Records from a dataset:
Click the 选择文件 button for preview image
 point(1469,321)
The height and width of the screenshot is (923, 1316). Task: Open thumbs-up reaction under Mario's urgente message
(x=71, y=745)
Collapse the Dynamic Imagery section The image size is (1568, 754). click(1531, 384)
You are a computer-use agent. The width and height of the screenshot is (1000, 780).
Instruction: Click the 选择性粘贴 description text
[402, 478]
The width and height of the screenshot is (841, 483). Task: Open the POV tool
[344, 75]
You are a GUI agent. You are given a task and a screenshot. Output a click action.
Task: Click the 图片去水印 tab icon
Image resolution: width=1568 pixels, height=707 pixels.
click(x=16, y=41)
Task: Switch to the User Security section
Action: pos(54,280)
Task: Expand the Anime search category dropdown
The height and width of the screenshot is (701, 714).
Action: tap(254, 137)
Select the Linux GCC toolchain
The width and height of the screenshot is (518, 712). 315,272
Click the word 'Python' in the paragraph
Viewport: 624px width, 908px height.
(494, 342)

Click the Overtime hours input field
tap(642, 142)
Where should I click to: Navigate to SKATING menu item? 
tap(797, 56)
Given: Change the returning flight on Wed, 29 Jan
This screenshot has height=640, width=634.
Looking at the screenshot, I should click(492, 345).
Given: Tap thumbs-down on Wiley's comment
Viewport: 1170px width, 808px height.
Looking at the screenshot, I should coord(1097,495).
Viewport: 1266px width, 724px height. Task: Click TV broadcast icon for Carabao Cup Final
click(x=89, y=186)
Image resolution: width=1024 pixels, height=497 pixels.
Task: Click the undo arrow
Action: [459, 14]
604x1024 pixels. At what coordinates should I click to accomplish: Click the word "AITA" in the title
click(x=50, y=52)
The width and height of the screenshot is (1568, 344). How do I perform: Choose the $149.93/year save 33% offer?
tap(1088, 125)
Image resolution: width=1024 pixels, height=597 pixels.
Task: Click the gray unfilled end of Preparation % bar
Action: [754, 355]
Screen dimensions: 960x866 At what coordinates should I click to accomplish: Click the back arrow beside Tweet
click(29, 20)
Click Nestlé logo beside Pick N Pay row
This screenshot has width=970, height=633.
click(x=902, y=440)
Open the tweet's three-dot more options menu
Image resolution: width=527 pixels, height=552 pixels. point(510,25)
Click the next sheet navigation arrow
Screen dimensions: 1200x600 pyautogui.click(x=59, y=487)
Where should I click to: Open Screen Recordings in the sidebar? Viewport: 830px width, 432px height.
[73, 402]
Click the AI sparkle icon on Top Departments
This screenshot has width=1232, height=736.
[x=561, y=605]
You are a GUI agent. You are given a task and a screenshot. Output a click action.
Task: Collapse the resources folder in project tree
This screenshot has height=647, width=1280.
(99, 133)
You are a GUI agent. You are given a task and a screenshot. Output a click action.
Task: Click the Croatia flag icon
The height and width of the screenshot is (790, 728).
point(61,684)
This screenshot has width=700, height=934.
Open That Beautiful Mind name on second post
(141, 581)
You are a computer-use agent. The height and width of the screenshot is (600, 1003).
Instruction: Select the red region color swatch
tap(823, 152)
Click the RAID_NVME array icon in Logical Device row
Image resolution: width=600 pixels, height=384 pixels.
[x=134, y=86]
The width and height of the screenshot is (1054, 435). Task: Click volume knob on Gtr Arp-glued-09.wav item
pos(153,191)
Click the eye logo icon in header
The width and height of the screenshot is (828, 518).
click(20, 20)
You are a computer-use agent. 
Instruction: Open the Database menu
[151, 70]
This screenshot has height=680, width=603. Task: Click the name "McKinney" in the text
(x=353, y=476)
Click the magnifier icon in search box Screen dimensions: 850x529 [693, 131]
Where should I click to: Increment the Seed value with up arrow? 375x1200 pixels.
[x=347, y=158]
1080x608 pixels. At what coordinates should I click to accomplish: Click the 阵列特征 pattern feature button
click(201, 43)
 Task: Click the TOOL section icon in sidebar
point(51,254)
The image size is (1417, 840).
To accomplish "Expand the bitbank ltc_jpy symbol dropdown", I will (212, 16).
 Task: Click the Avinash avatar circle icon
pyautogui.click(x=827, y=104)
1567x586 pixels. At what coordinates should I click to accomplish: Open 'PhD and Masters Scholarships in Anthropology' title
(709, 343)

* **TASK**:
Return every line of the data above in which "dropdown" appears.

* **YOUR RESPONSE**:
Task: Expand the Anime search category dropdown
To accomplish "Expand the bitbank ltc_jpy symbol dropdown", I will (212, 16).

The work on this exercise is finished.